### Task requirements:
Please transcribe the records below word for word, beginning at the line that contains "The width and height of the screenshot is (840, 1249)." and stopping after the line that contains "click(x=362, y=981)".

### Dataset content:
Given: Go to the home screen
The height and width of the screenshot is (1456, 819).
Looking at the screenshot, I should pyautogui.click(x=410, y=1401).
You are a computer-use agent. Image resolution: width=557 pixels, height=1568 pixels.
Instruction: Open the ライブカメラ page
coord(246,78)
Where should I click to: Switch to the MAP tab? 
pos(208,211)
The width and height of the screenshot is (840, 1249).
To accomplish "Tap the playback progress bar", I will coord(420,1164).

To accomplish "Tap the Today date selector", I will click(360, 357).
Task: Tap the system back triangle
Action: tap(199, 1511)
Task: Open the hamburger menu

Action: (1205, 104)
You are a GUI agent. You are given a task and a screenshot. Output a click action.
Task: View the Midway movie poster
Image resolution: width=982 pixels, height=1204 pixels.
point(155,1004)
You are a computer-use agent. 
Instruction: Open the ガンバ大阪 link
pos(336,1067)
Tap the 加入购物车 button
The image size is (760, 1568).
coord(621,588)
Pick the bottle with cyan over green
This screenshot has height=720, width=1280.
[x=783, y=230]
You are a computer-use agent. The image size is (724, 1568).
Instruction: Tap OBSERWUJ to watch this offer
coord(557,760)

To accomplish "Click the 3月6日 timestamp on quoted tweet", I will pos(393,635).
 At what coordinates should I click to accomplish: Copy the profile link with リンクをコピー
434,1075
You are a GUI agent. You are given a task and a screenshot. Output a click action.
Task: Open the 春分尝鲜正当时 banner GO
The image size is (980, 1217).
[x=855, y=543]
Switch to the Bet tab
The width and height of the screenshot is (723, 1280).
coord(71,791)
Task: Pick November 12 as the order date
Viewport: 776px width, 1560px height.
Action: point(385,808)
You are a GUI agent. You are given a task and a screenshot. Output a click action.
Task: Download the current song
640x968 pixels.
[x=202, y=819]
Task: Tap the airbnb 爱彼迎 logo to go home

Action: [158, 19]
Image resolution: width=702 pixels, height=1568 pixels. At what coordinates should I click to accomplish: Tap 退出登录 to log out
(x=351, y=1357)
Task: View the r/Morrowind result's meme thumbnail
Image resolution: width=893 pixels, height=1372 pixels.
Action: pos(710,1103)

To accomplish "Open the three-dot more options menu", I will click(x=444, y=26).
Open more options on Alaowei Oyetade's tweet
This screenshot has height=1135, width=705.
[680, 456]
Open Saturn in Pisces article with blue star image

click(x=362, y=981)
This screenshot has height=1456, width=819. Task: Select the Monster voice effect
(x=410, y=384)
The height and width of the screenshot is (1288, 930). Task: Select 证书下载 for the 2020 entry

### Result:
The width and height of the screenshot is (840, 1249).
To accomplish "Tap the playback progress bar", I will coord(420,1164).

To accomplish "Tap the Today date selector", I will click(360, 357).
Task: Tap the system back triangle
Action: tap(199, 1511)
Task: Open the hamburger menu

Action: (1205, 104)
You are a GUI agent. You are given a task and a screenshot. Output a click action.
Task: View the Midway movie poster
Image resolution: width=982 pixels, height=1204 pixels.
point(155,1004)
You are a computer-use agent. 
Instruction: Open the ガンバ大阪 link
pos(336,1067)
Tap the 加入购物车 button
The image size is (760, 1568).
coord(621,588)
Pick the bottle with cyan over green
This screenshot has height=720, width=1280.
[x=783, y=230]
You are a computer-use agent. The image size is (724, 1568).
Instruction: Tap OBSERWUJ to watch this offer
coord(557,760)

To accomplish "Click the 3月6日 timestamp on quoted tweet", I will pos(393,635).
 At what coordinates should I click to accomplish: Copy the profile link with リンクをコピー
434,1075
You are a GUI agent. You are given a task and a screenshot. Output a click action.
Task: Open the 春分尝鲜正当时 banner GO
The image size is (980, 1217).
[x=855, y=543]
Switch to the Bet tab
The width and height of the screenshot is (723, 1280).
coord(71,791)
Task: Pick November 12 as the order date
Viewport: 776px width, 1560px height.
Action: point(385,808)
You are a GUI agent. You are given a task and a screenshot. Output a click action.
Task: Download the current song
640x968 pixels.
[x=202, y=819]
Task: Tap the airbnb 爱彼迎 logo to go home

Action: [158, 19]
Image resolution: width=702 pixels, height=1568 pixels. At what coordinates should I click to accomplish: Tap 退出登录 to log out
(x=351, y=1357)
Task: View the r/Morrowind result's meme thumbnail
Image resolution: width=893 pixels, height=1372 pixels.
Action: pos(710,1103)

To accomplish "Open the three-dot more options menu", I will click(x=444, y=26).
Open more options on Alaowei Oyetade's tweet
This screenshot has height=1135, width=705.
[680, 456]
Open Saturn in Pisces article with blue star image

click(x=362, y=981)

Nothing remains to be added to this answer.